Taking In Strays

by Leahelisabeth (fortheloveofcamelot)



Series: Taking in Strays [1]
Category: All For The Game - Nora Sakavic
Genre: After the King's Men, Family, Fluff, M/M, Neil and Andrew Adopt, coming home
Language: English
Status: Completed
Published: 2017-04-13
Updated: 2017-04-13
Packaged: 2018-10-18 07:24:33
Rating: General Audiences
Warnings: Creator Chose Not To Use Archive Warnings
Chapters: 1
Words: 2,919
Publisher: archiveofourown.org
Story URL: https://archiveofourown.org/works/10612053
Author URL: https://archiveofourown.org/users/fortheloveofcamelot/pseuds/Leahelisabeth
Summary: Neil picks up a stray.  He and Andrew get a little attached.





	

Neil had become a lot less vigilant over the years with Andrew watching his back so it took him an embarrassingly long time to realise he had a shadow. She was pretty good at staying in the shadows and being unobtrusive but Neil recognized her bike, locked to a lamppost at the far edge of their parking lot, one that doesn’t belong to any of his teammates.

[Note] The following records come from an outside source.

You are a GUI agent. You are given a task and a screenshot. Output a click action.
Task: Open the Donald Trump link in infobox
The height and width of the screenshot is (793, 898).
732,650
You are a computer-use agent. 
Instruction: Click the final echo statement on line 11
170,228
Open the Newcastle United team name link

Once he knew she was there, he couldn’t stop seeing her out of the corner of his eye, lurking in the stands crouched low so no one would kick her out, and peering around the edge of the building when he came and went.

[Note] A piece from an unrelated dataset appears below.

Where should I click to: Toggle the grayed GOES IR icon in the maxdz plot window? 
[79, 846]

She was a little skittish so he knew he couldn’t just start talking to her. So he started sending Andrew home ahead of him with the car, saying he wanted to run home. 

Andrew, of course, pretended to believe him when he said he just wanted to get a little extra conditioning in. They had taken a break during the off-season and Neil had let go of his strict physical training regimen to allow himself to explore what it meant to be soft and secure with Andrew. “We don’t really need any more strays,” Andrew mocked. “Two cats are plenty.” His words lacked any real heat though.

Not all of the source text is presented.